Yakın zamanlarda vuku bulan hadiselerin başında 19. yüzyılda baş gösteren kolera salgını gelir. Kolera salgını binlerce hacının hayatını kaybetmesine sebebiyet vermiş, 19. yy ve 20. yy başlarında uzun süre ciddi tehdit olarak kalmış ve zaman zaman haccın kesintiye uğramasına sebebiyet vermiştir. 1830 ve 1930 arasında en az 27 kez kolera salgını olmuştur.

Bunun dışında hac pek çok kereler pek çok ülkede siyasi çekişmeler, kıtlık, açlık, kuraklık nedenleri ile engellenmiş veya gidilmesi mümkün olmamıştır.

2020 Hac Mevsimi ve Covid-19

Bu yıl Covid-19 salgını yüzünden kutsal topraklara gidilemiyor olması, Müslümanların gönlünde derin bir üzüntüye yol açmış, sorumlu ve dertli her Müslümanı, bu gidişattan bir şekilde kendisinin de payı olup olmadığı konusunda sorgulamaya itmiştir.

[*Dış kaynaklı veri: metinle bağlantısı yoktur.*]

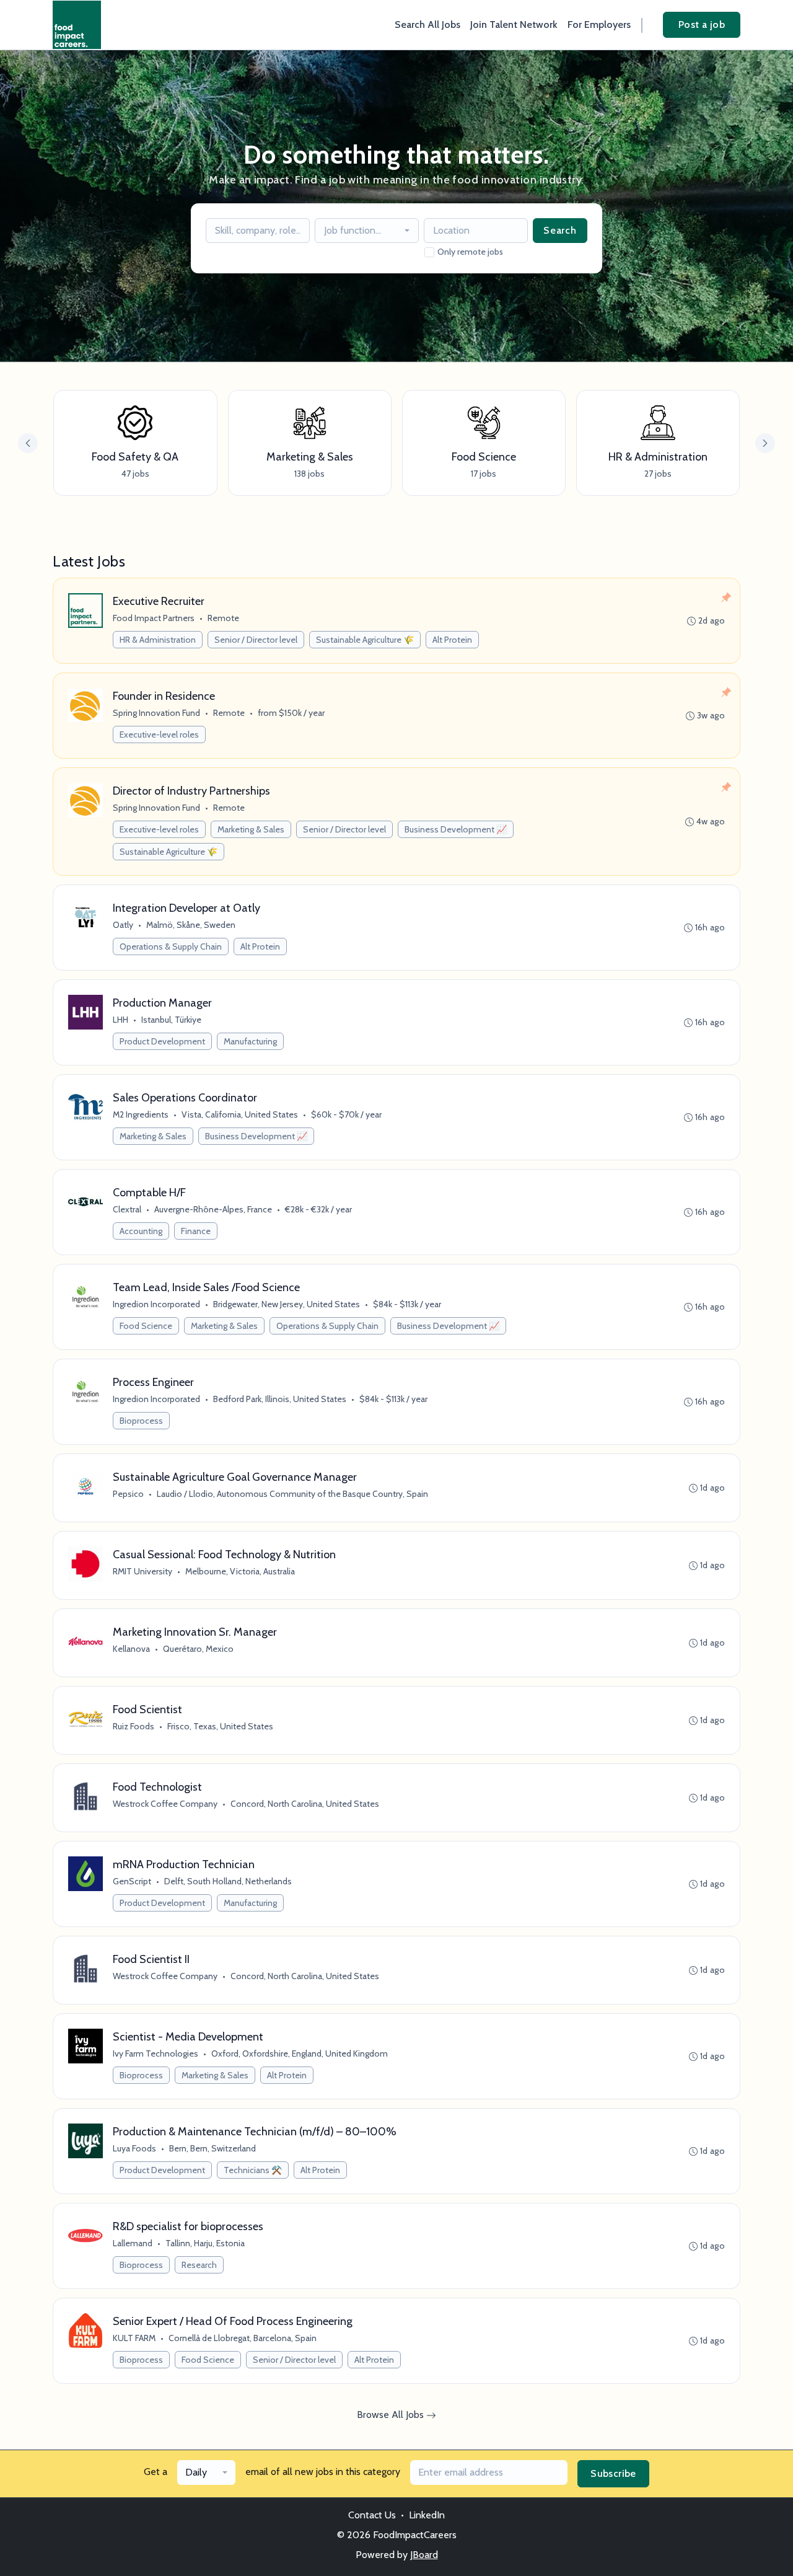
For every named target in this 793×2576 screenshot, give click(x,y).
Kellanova (131, 1648)
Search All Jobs (427, 24)
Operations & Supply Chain (171, 946)
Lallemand (132, 2243)
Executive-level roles (159, 734)
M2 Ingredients (141, 1114)
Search (560, 230)
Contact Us (372, 2515)
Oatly (123, 924)
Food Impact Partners (154, 618)
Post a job (701, 24)
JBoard (424, 2555)
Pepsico (128, 1493)
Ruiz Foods (133, 1726)
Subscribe (613, 2473)
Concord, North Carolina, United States (304, 1803)
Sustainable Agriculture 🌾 (365, 639)
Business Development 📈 (456, 829)
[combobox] (367, 230)
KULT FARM (134, 2338)
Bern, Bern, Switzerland (212, 2148)
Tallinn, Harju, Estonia (205, 2243)
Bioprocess (141, 1420)
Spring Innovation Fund (156, 712)
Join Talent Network (514, 24)
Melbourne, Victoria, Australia (240, 1571)
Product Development (162, 1041)
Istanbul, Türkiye (171, 1019)
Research (199, 2264)
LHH (120, 1019)
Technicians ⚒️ (253, 2170)
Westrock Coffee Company (165, 1803)
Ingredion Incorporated (156, 1304)
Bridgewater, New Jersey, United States (286, 1304)
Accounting (141, 1231)
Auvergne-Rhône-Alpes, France (213, 1209)
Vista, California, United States (240, 1114)
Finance (196, 1231)
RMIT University (142, 1571)
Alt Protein (452, 639)
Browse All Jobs (391, 2414)
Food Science (146, 1325)
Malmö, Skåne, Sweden (190, 924)
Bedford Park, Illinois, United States (279, 1399)
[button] (765, 443)
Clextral (127, 1209)
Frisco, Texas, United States (220, 1726)
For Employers (599, 24)
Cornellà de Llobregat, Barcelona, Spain (243, 2338)
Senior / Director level (255, 639)
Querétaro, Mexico (198, 1648)
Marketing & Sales (250, 829)
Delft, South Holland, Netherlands (228, 1881)
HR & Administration (158, 639)
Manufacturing (250, 1041)
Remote (223, 618)
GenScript (132, 1881)
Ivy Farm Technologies (155, 2053)
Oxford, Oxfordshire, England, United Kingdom (299, 2053)
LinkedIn (427, 2515)
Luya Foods (134, 2148)
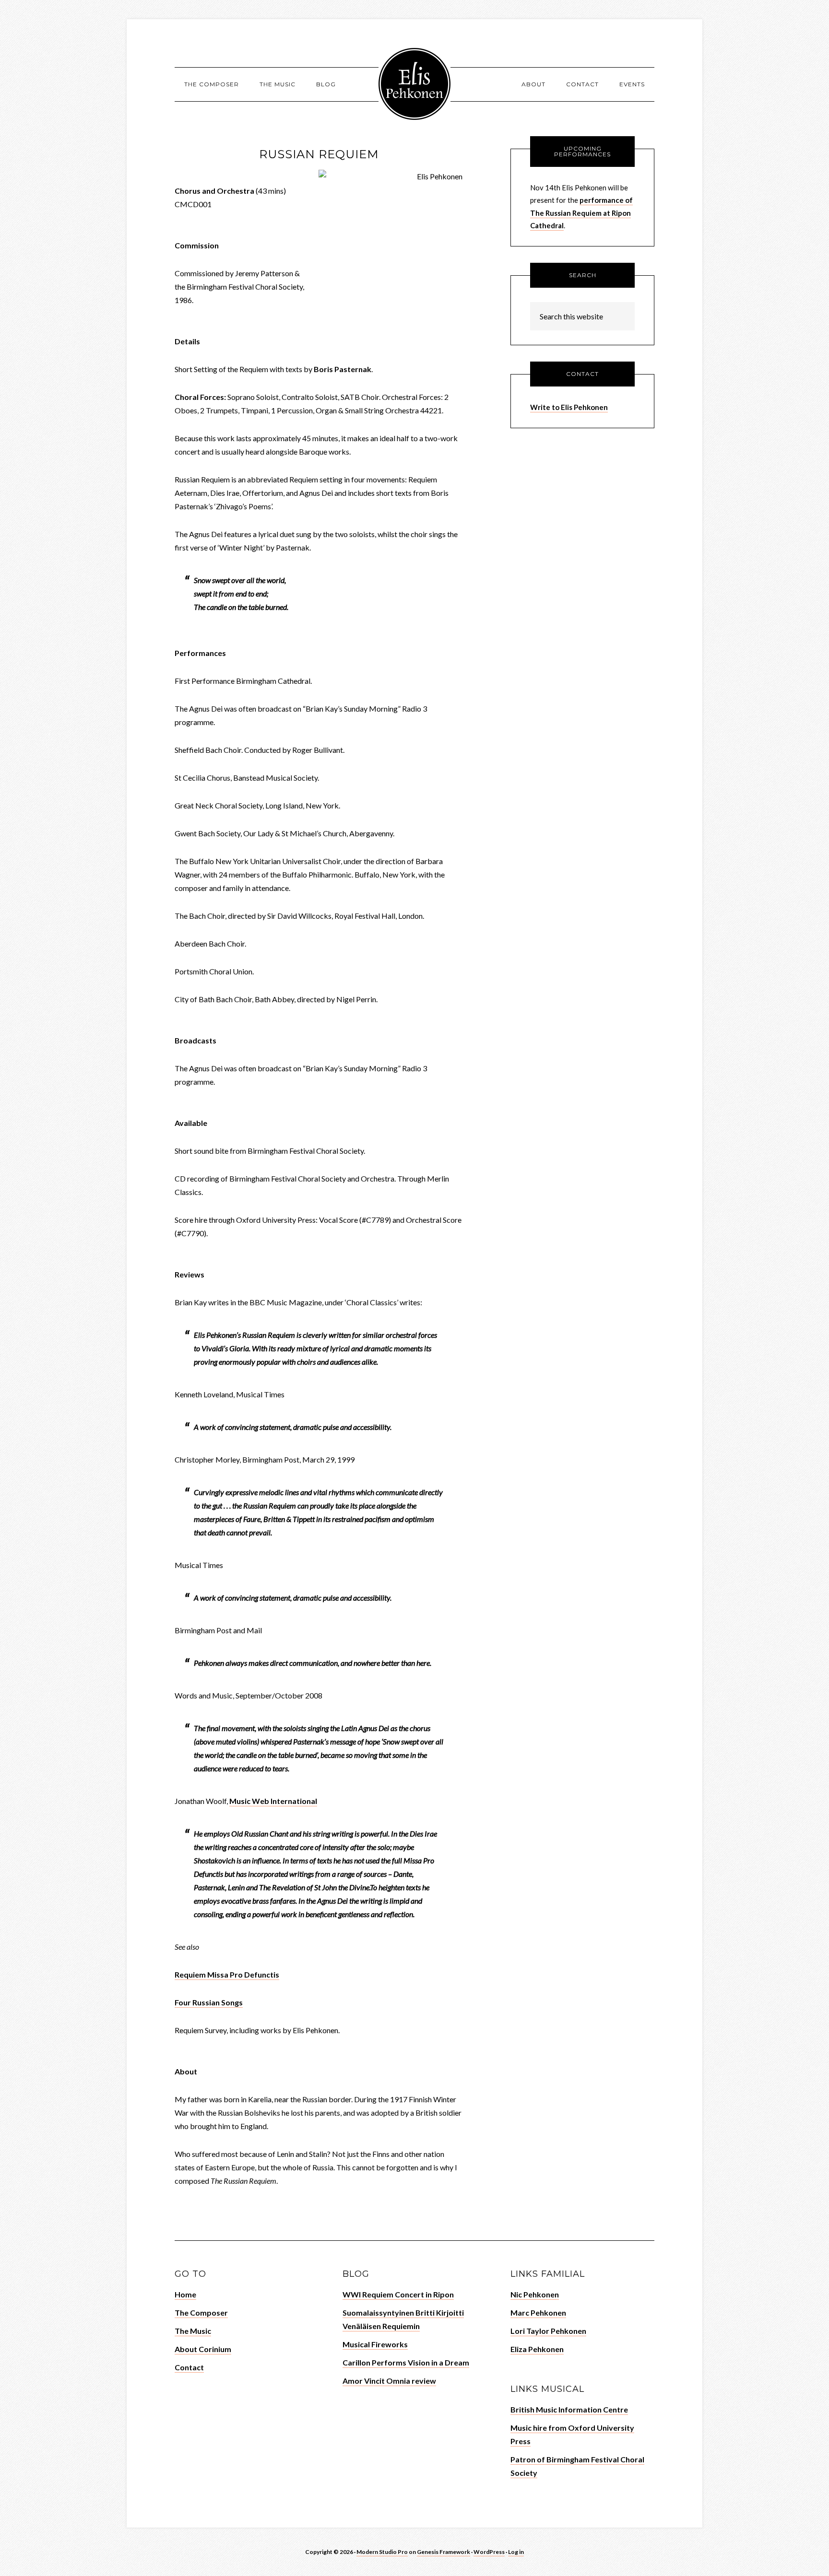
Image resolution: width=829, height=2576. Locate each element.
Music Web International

Bu süreçte insanın manevi yolculuğunun, helal ve temiz gıdanın, el ve beden temizliğinin, hastalık gelmeden önce tedbir almanın ne kadar önemli olduğu bir kez daha anlaşılmıştır. Zira bütün salgın hastalıkların yayılma sebebi hijyene dikkat edilmemesidir.

Yine hayretle görülmüştür ki bugün salgın hastalıklarda uygulanan modern yöntemler her neyse, Peygamberimiz (sas) döneminde uygulanan yöntemler de onlardır. Peygamberimiz (sas) salgın hastalıklardan insanların hayatlarını korumak amacıyla her ne uyguladıysa, bugün modern tıbbın da uyguladığı yöntemler hemen hemen aynılarıdır.

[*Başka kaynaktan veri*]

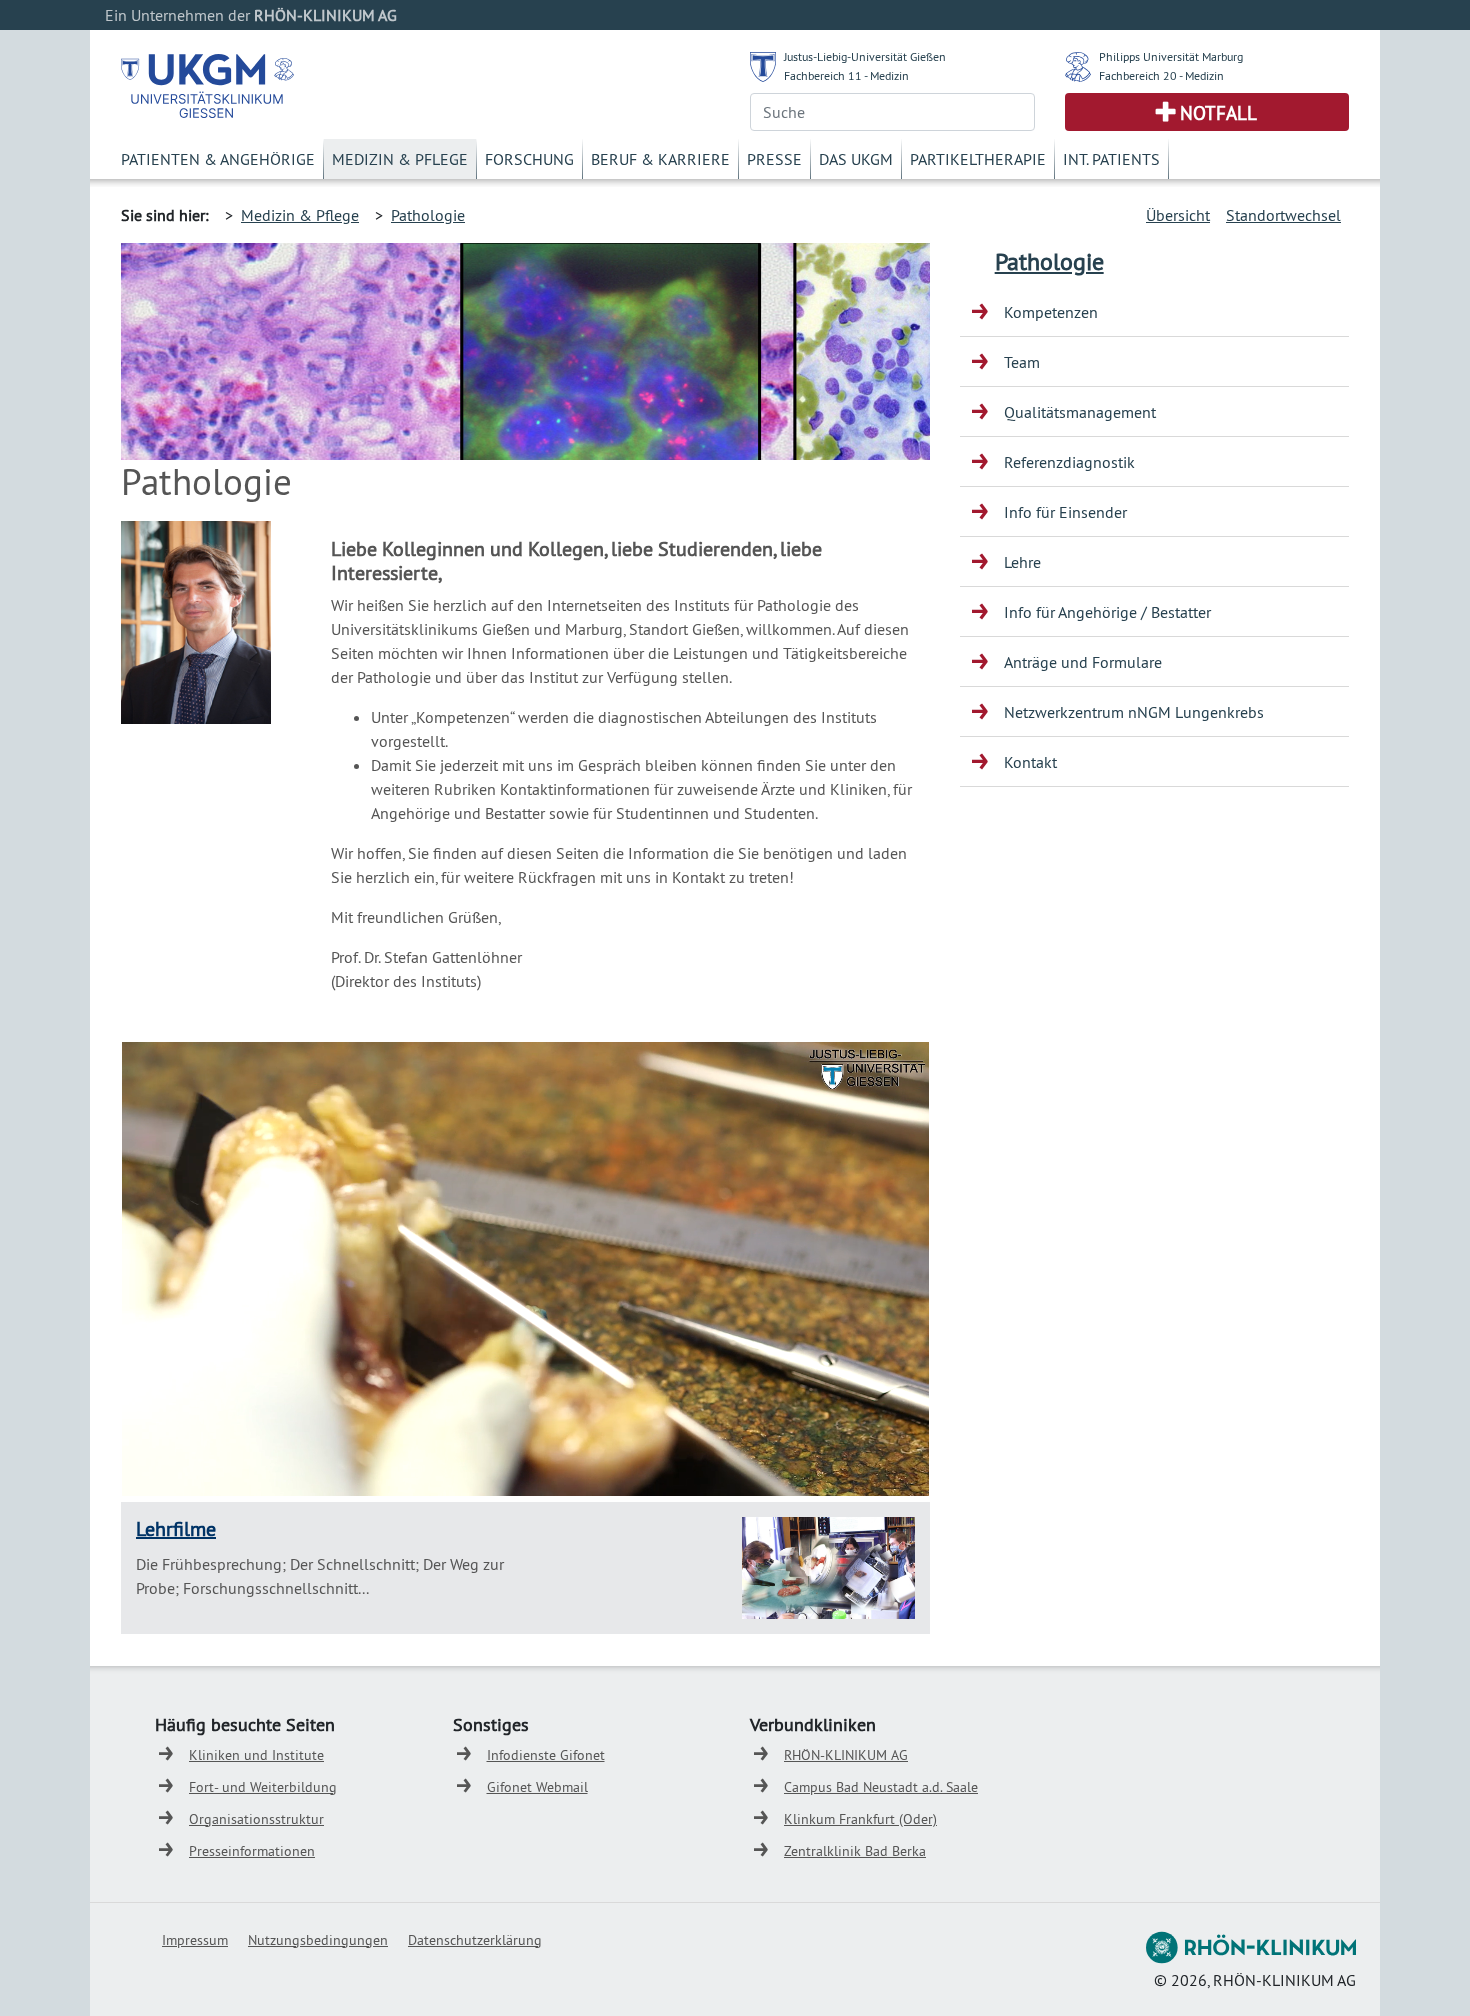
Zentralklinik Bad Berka (855, 1851)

Birkaç hadis-i şerifle örnek verecek olursak;

“Bir yerde veba olduğunu işitirseniz, oraya girmeyiniz. Bulunduğunuz yerde veba vukua gelirse, oradan ayrılmayınız.”

Buhari, Tıb 30; Müslim, Selam 92, 93, 94, 98, 100

“Cüzzamlı ile aranızda bir mızrak boyu mesafe olduğu halde konuşunuz.” (Bir mızrak 1 veya 2 metre boyundadır)

Ramuz el-Ehadis 2/471

“Yiyecek ve içeceklerinizin kaplarının ağzını açık bırakmayınız.”

Müslim, Eşribe 96, 98; Ebu Davud, Eşribe 22; Tirmizi Et’ime 15

“Hastayı üç gün geçmeden yoklamayınız.”

Ramuz El-Ehadis 2/489

“Yemeğin bereketi yemekten önce elleri, yemekten sonra da elleri ve ağzı yıkamaktır.”

Tirmizî, Et’ime 39; Ahmed b. Hanbel, İ, 441

“Sizden biriniz hapşıracağı zaman, iki avucunu yüzüne koysun ve (hapşırırken) sesini kıssın (kısmaya çalışsın).”

Müstedrek, Hakim-i Nisaburi, Edeb, 6, no: 7684

Covid’e Bir Kurban Yeter

Belki bu yıl hac olmadan bir Kurban Bayramı geçireceğiz ama değil mi ki, her şeyin başı sağlıktır, öyleyse sağlıklı olduğumuz için hamdetmeli ve kişisel temizliğimize dikkat etmeli, kalabalık ortamlara gitmemeli, maske takarak tedbirimizi almalıyız. Dileriz Covid başka kurbanlar almadan tek bir hac ile yetinir ve dünyamızdan çekilip gider.

Herkese sevdiklerinizle geçireceğiniz sağlıklı ve afiyetli bir Kurban Bayramı dileriz.